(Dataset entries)
—————

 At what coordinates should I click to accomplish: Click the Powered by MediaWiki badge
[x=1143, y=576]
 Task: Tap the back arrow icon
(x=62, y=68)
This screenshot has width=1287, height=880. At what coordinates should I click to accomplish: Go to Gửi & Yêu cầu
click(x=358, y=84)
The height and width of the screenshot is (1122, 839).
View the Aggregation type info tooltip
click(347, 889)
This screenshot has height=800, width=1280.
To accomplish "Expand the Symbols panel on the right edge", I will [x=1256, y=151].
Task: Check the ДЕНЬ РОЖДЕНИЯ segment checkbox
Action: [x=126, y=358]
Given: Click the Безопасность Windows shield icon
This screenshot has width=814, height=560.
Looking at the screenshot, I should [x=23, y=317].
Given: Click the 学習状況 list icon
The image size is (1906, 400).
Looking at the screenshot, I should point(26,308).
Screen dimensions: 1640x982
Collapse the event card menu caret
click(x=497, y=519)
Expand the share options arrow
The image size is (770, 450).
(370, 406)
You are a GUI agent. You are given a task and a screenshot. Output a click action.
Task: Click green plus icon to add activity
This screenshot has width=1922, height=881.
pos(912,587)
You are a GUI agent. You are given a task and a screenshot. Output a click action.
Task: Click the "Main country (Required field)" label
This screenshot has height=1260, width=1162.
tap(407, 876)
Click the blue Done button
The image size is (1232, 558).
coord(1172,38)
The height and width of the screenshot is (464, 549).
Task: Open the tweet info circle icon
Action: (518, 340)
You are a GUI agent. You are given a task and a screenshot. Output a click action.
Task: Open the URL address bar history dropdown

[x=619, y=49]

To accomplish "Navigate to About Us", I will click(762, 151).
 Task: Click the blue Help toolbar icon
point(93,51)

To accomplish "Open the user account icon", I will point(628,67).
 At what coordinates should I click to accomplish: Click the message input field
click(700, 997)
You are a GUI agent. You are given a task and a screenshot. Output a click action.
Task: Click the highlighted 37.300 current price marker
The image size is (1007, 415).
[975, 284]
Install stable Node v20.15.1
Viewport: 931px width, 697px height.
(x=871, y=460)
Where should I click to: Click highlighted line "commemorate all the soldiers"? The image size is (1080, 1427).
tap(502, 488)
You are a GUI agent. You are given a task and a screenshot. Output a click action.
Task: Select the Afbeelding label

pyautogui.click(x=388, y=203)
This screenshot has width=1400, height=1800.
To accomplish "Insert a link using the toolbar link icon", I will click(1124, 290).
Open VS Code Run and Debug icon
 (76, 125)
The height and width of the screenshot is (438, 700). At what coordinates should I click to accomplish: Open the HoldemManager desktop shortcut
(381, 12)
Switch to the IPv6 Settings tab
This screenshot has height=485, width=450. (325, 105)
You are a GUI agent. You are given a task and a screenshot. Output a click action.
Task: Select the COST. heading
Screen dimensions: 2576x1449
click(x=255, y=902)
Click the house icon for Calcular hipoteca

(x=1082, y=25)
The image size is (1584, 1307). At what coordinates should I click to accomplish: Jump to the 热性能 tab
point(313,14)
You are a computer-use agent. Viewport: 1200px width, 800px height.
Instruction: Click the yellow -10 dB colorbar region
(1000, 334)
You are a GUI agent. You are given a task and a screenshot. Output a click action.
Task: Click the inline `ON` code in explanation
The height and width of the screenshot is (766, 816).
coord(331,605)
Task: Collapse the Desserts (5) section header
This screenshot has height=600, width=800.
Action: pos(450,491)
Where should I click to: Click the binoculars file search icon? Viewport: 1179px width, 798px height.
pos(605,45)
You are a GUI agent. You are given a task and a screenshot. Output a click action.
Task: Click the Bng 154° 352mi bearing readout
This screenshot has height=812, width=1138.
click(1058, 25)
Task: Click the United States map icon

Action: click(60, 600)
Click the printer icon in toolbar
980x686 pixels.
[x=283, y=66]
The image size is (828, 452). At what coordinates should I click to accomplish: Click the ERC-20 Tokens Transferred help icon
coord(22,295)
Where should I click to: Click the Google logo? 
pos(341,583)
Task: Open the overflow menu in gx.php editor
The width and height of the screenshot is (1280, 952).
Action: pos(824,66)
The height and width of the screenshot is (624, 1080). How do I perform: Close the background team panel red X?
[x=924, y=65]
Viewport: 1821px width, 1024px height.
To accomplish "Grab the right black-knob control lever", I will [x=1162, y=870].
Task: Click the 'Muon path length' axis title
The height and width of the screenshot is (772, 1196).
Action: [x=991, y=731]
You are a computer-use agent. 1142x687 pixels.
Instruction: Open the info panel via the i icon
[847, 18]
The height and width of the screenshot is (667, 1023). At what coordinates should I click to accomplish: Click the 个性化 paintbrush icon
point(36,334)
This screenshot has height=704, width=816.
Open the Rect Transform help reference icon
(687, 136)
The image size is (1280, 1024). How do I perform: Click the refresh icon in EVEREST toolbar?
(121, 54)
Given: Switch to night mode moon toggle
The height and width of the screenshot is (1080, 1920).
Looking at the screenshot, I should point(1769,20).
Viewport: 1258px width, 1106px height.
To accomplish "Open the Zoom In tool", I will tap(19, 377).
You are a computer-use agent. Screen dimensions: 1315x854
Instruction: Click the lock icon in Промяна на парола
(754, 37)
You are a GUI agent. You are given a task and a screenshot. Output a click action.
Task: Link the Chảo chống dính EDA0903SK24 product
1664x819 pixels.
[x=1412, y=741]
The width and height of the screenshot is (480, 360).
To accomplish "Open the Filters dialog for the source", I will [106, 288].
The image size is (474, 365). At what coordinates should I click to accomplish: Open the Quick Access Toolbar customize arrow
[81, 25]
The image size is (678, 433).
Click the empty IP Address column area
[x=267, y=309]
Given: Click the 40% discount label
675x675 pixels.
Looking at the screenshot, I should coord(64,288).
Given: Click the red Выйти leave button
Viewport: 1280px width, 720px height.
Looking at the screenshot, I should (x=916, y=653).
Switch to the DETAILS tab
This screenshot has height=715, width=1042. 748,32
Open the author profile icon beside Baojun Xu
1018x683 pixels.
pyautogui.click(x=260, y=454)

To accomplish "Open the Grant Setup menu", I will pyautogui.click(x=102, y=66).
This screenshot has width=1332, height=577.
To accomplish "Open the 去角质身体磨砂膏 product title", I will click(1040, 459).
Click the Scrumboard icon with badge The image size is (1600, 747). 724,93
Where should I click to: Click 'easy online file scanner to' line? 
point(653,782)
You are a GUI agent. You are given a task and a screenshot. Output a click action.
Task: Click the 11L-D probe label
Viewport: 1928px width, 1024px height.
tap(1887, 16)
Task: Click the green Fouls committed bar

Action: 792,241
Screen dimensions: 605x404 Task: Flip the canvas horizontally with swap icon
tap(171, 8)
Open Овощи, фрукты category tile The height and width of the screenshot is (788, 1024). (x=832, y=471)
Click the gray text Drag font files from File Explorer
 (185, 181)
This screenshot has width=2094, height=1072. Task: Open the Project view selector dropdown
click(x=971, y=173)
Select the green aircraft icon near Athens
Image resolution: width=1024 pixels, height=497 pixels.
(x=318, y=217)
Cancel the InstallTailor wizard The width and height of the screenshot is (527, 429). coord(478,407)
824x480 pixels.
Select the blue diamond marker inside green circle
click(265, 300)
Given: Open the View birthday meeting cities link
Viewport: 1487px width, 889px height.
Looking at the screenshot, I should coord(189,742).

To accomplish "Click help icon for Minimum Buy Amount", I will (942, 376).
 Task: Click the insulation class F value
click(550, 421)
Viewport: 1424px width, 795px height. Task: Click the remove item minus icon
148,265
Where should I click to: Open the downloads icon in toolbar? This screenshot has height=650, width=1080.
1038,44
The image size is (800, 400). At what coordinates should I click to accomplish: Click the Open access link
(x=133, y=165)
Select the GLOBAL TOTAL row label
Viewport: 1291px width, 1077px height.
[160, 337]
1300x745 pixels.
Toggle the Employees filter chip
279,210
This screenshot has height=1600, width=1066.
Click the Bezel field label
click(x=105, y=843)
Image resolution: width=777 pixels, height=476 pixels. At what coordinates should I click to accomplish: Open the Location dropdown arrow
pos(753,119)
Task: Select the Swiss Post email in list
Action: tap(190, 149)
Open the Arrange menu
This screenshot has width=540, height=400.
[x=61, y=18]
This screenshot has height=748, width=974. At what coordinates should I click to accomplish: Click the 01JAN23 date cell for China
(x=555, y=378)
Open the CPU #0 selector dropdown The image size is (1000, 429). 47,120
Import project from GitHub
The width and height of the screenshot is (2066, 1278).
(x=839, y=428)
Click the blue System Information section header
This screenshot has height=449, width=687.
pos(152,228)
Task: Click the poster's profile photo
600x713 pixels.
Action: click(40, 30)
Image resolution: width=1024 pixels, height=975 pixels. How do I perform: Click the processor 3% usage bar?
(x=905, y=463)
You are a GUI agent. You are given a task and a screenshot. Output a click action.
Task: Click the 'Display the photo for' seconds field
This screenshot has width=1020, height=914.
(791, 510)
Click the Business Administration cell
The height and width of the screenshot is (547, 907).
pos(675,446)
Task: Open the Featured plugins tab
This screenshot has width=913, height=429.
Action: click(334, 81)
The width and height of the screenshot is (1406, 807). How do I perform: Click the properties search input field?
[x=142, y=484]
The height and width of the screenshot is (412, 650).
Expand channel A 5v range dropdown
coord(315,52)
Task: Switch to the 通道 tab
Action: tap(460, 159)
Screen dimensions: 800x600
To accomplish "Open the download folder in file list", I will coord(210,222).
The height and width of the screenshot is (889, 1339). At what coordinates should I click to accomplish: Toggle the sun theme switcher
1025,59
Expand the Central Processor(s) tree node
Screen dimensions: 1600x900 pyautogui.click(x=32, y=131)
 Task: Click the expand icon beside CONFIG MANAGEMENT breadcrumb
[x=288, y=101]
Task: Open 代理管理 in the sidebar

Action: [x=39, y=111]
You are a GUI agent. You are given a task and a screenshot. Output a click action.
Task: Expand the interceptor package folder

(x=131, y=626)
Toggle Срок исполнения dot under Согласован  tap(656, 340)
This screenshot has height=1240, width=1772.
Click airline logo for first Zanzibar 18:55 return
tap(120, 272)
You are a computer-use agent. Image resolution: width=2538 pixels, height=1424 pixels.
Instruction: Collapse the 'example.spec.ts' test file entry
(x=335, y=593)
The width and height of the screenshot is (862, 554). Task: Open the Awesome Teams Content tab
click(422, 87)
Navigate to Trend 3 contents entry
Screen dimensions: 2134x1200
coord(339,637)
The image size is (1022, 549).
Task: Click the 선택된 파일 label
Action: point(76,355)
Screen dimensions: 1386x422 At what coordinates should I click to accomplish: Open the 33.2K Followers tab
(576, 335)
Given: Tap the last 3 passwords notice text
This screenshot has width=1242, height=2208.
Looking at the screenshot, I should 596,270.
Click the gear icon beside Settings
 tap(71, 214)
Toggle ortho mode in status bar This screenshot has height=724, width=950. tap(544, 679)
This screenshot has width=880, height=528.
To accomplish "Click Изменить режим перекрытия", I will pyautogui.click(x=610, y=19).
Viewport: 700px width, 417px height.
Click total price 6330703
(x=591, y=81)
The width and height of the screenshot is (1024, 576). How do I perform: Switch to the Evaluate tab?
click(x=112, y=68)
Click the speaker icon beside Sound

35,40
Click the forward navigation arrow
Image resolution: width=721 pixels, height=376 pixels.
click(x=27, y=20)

—————

### Problem details
Whenever the word "photo" shows up in a line of the entries, list that line.

### Expected answer
Task: Click the poster's profile photo
Task: Click the 'Display the photo for' seconds field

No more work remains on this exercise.